> **YOUR ASSIGNMENT**
Copy the entries word for word, from the line containing "The height and width of the screenshot is (447, 760)." through the end of the entries.
-- -- --
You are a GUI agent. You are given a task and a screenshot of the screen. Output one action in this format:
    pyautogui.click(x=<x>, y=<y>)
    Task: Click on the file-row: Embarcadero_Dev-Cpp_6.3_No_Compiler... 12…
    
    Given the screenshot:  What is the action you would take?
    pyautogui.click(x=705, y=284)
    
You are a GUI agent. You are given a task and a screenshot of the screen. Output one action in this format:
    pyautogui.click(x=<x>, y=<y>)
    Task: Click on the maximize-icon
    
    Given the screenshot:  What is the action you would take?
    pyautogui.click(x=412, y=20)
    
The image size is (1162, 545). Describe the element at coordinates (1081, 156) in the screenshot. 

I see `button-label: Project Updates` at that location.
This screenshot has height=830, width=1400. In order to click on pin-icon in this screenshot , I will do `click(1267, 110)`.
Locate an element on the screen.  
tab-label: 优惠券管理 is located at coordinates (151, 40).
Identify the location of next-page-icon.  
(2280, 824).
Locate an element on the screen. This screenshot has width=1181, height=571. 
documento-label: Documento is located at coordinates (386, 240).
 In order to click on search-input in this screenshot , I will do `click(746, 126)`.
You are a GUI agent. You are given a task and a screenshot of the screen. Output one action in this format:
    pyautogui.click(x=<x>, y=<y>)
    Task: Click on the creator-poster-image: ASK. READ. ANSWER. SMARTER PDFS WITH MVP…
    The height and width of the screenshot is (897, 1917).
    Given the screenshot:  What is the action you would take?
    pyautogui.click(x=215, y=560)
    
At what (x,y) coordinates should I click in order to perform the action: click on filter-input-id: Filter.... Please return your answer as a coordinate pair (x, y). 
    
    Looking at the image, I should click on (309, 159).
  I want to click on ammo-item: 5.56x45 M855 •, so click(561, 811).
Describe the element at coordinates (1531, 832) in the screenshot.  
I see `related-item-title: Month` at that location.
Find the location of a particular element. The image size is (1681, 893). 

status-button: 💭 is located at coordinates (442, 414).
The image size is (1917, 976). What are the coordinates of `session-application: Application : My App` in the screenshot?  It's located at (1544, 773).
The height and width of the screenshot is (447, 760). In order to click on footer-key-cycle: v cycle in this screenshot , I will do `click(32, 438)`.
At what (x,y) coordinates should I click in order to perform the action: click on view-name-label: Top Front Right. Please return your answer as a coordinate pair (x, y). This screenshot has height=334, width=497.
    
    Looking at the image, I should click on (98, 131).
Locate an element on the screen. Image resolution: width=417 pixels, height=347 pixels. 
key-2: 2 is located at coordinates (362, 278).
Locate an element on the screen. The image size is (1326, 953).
-- -- --
> **RESPONSE**
The height and width of the screenshot is (447, 760). In order to click on footer-key-cycle: v cycle in this screenshot , I will do `click(32, 438)`.
At what (x,y) coordinates should I click in order to perform the action: click on view-name-label: Top Front Right. Please return your answer as a coordinate pair (x, y). This screenshot has height=334, width=497.
    
    Looking at the image, I should click on (98, 131).
Locate an element on the screen. Image resolution: width=417 pixels, height=347 pixels. 
key-2: 2 is located at coordinates (362, 278).
Locate an element on the screen. The image size is (1326, 953).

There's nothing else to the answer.